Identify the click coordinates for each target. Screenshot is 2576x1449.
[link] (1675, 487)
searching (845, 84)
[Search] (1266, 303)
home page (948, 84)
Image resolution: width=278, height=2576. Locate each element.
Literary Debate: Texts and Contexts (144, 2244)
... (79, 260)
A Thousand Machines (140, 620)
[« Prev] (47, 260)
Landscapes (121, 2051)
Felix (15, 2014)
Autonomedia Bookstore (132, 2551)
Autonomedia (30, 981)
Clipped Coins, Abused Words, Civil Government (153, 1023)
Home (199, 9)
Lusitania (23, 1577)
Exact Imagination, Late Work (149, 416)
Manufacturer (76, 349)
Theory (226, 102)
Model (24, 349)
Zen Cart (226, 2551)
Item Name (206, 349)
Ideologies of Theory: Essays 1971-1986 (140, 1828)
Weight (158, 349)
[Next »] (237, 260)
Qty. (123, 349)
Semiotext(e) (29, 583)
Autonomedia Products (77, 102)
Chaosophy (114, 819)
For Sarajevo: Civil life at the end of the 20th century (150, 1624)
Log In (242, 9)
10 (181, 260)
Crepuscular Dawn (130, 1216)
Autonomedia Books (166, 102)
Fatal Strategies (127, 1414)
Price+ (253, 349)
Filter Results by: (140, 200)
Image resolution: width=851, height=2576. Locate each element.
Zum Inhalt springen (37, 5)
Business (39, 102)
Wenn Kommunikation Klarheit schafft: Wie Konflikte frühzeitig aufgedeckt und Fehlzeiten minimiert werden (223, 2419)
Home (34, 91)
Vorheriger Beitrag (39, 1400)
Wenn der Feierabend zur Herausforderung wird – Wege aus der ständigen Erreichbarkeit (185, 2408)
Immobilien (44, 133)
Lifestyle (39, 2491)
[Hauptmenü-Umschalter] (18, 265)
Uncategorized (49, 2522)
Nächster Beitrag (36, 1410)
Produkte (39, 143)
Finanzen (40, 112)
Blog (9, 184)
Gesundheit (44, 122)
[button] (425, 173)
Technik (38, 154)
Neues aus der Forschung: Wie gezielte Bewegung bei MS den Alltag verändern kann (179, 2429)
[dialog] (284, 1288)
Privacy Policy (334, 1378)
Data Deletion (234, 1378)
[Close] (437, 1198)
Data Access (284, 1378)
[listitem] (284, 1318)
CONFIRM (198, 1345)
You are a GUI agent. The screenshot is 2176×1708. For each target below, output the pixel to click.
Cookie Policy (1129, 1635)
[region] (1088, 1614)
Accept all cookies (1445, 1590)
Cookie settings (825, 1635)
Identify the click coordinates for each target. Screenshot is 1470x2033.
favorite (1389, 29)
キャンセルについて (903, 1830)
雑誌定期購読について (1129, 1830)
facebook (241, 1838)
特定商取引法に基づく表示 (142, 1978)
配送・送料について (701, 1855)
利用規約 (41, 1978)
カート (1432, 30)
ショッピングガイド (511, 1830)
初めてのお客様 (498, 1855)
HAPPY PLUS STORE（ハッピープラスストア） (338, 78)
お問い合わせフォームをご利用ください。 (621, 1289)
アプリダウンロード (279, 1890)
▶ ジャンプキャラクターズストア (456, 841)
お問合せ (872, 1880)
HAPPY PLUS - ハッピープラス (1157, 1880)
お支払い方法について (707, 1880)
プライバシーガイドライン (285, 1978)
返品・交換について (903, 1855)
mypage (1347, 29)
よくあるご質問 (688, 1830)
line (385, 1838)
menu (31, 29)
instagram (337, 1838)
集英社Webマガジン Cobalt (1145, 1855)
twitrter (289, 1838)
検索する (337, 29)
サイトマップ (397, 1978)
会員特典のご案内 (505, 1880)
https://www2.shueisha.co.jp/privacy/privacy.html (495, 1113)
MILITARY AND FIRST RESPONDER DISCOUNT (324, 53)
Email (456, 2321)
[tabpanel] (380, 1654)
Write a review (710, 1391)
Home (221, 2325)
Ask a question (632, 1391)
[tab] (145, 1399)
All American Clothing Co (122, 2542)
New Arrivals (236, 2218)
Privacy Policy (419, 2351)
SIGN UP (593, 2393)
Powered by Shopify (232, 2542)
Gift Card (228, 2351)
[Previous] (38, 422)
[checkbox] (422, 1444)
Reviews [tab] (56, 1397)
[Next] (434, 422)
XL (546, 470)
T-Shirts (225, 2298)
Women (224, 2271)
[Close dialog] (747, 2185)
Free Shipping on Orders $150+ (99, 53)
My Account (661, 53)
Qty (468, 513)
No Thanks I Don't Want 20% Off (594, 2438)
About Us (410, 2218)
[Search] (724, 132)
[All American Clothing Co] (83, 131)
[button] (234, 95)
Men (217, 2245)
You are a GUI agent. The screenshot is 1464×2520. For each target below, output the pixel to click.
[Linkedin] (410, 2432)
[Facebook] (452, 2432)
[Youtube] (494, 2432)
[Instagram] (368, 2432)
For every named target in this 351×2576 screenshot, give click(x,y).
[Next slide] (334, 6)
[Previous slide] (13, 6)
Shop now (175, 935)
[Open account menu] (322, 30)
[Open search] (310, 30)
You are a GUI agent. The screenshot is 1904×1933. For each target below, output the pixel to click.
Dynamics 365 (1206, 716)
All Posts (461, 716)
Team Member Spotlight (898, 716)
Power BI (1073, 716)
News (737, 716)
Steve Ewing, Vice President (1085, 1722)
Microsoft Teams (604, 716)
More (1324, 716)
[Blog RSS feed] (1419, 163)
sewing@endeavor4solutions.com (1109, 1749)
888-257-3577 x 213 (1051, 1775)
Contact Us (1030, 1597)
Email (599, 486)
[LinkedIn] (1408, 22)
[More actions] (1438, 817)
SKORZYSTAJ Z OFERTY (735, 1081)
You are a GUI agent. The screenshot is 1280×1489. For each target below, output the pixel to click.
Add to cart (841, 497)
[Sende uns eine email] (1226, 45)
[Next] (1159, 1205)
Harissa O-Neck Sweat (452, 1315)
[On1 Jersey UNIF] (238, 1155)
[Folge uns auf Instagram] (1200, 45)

**Problem requirements:**
The data given before this task must be transcribed exactly and in full.

**Your solution:**
Identify the click coordinates for each target. Screenshot is 2576x1449.
[link] (1675, 487)
searching (845, 84)
[Search] (1266, 303)
home page (948, 84)
Image resolution: width=278, height=2576. Locate each element.
Literary Debate: Texts and Contexts (144, 2244)
... (79, 260)
A Thousand Machines (140, 620)
[« Prev] (47, 260)
Landscapes (121, 2051)
Felix (15, 2014)
Autonomedia Bookstore (132, 2551)
Autonomedia (30, 981)
Clipped Coins, Abused Words, Civil Government (153, 1023)
Home (199, 9)
Lusitania (23, 1577)
Exact Imagination, Late Work (149, 416)
Manufacturer (76, 349)
Theory (226, 102)
Model (24, 349)
Zen Cart (226, 2551)
Item Name (206, 349)
Ideologies of Theory: Essays 1971-1986 (140, 1828)
Weight (158, 349)
[Next »] (237, 260)
Qty. (123, 349)
Semiotext(e) (29, 583)
Autonomedia Products (77, 102)
Chaosophy (114, 819)
For Sarajevo: Civil life at the end of the 20th century (150, 1624)
Log In (242, 9)
10 (181, 260)
Crepuscular Dawn (130, 1216)
Autonomedia Books (166, 102)
Fatal Strategies (127, 1414)
Price+ (253, 349)
Filter Results by: (140, 200)
Image resolution: width=851, height=2576. Locate each element.
Zum Inhalt springen (37, 5)
Business (39, 102)
Wenn Kommunikation Klarheit schafft: Wie Konflikte frühzeitig aufgedeckt und Fehlzeiten minimiert werden (223, 2419)
Home (34, 91)
Vorheriger Beitrag (39, 1400)
Wenn der Feierabend zur Herausforderung wird – Wege aus der ständigen Erreichbarkeit (185, 2408)
Immobilien (44, 133)
Lifestyle (39, 2491)
[Hauptmenü-Umschalter] (18, 265)
Uncategorized (49, 2522)
Nächster Beitrag (36, 1410)
Produkte (39, 143)
Finanzen (40, 112)
Blog (9, 184)
Gesundheit (44, 122)
[button] (425, 173)
Technik (38, 154)
Neues aus der Forschung: Wie gezielte Bewegung bei MS den Alltag verändern kann (179, 2429)
[dialog] (284, 1288)
Privacy Policy (334, 1378)
Data Deletion (234, 1378)
[Close] (437, 1198)
Data Access (284, 1378)
[listitem] (284, 1318)
CONFIRM (198, 1345)
You are a GUI agent. The screenshot is 2176×1708. For each target below, output the pixel to click.
Cookie Policy (1129, 1635)
[region] (1088, 1614)
Accept all cookies (1445, 1590)
Cookie settings (825, 1635)
Identify the click coordinates for each target. Screenshot is 1470x2033.
favorite (1389, 29)
キャンセルについて (903, 1830)
雑誌定期購読について (1129, 1830)
facebook (241, 1838)
特定商取引法に基づく表示 (142, 1978)
配送・送料について (701, 1855)
利用規約 (41, 1978)
カート (1432, 30)
ショッピングガイド (511, 1830)
初めてのお客様 (498, 1855)
HAPPY PLUS STORE（ハッピープラスストア） (338, 78)
お問い合わせフォームをご利用ください。 (621, 1289)
アプリダウンロード (279, 1890)
▶ ジャンプキャラクターズストア (456, 841)
お問合せ (872, 1880)
HAPPY PLUS - ハッピープラス (1157, 1880)
お支払い方法について (707, 1880)
プライバシーガイドライン (285, 1978)
返品・交換について (903, 1855)
mypage (1347, 29)
よくあるご質問 (688, 1830)
line (385, 1838)
menu (31, 29)
instagram (337, 1838)
集英社Webマガジン Cobalt (1145, 1855)
twitrter (289, 1838)
検索する (337, 29)
サイトマップ (397, 1978)
会員特典のご案内 (505, 1880)
https://www2.shueisha.co.jp/privacy/privacy.html (495, 1113)
MILITARY AND FIRST RESPONDER DISCOUNT (324, 53)
Email (456, 2321)
[tabpanel] (380, 1654)
Write a review (710, 1391)
Home (221, 2325)
Ask a question (632, 1391)
[tab] (145, 1399)
All American Clothing Co (122, 2542)
New Arrivals (236, 2218)
Privacy Policy (419, 2351)
SIGN UP (593, 2393)
Powered by Shopify (232, 2542)
Gift Card (228, 2351)
[Previous] (38, 422)
[checkbox] (422, 1444)
Reviews [tab] (56, 1397)
[Next] (434, 422)
XL (546, 470)
T-Shirts (225, 2298)
Women (224, 2271)
[Close dialog] (747, 2185)
Free Shipping on Orders $150+ (99, 53)
My Account (661, 53)
Qty (468, 513)
No Thanks I Don't Want 20% Off (594, 2438)
About Us (410, 2218)
[Search] (724, 132)
[All American Clothing Co] (83, 131)
[button] (234, 95)
Men (217, 2245)
You are a GUI agent. The screenshot is 1464×2520. For each target below, output the pixel to click.
[Linkedin] (410, 2432)
[Facebook] (452, 2432)
[Youtube] (494, 2432)
[Instagram] (368, 2432)
For every named target in this 351×2576 screenshot, give click(x,y).
[Next slide] (334, 6)
[Previous slide] (13, 6)
Shop now (175, 935)
[Open account menu] (322, 30)
[Open search] (310, 30)
You are a GUI agent. The screenshot is 1904×1933. For each target below, output the pixel to click.
Dynamics 365 (1206, 716)
All Posts (461, 716)
Team Member Spotlight (898, 716)
Power BI (1073, 716)
News (737, 716)
Steve Ewing, Vice President (1085, 1722)
Microsoft Teams (604, 716)
More (1324, 716)
[Blog RSS feed] (1419, 163)
sewing@endeavor4solutions.com (1109, 1749)
888-257-3577 x 213 (1051, 1775)
Contact Us (1030, 1597)
Email (599, 486)
[LinkedIn] (1408, 22)
[More actions] (1438, 817)
SKORZYSTAJ Z OFERTY (735, 1081)
You are a GUI agent. The screenshot is 1280×1489. For each target below, output the pixel to click.
Add to cart (841, 497)
[Sende uns eine email] (1226, 45)
[Next] (1159, 1205)
Harissa O-Neck Sweat (452, 1315)
[On1 Jersey UNIF] (238, 1155)
[Folge uns auf Instagram] (1200, 45)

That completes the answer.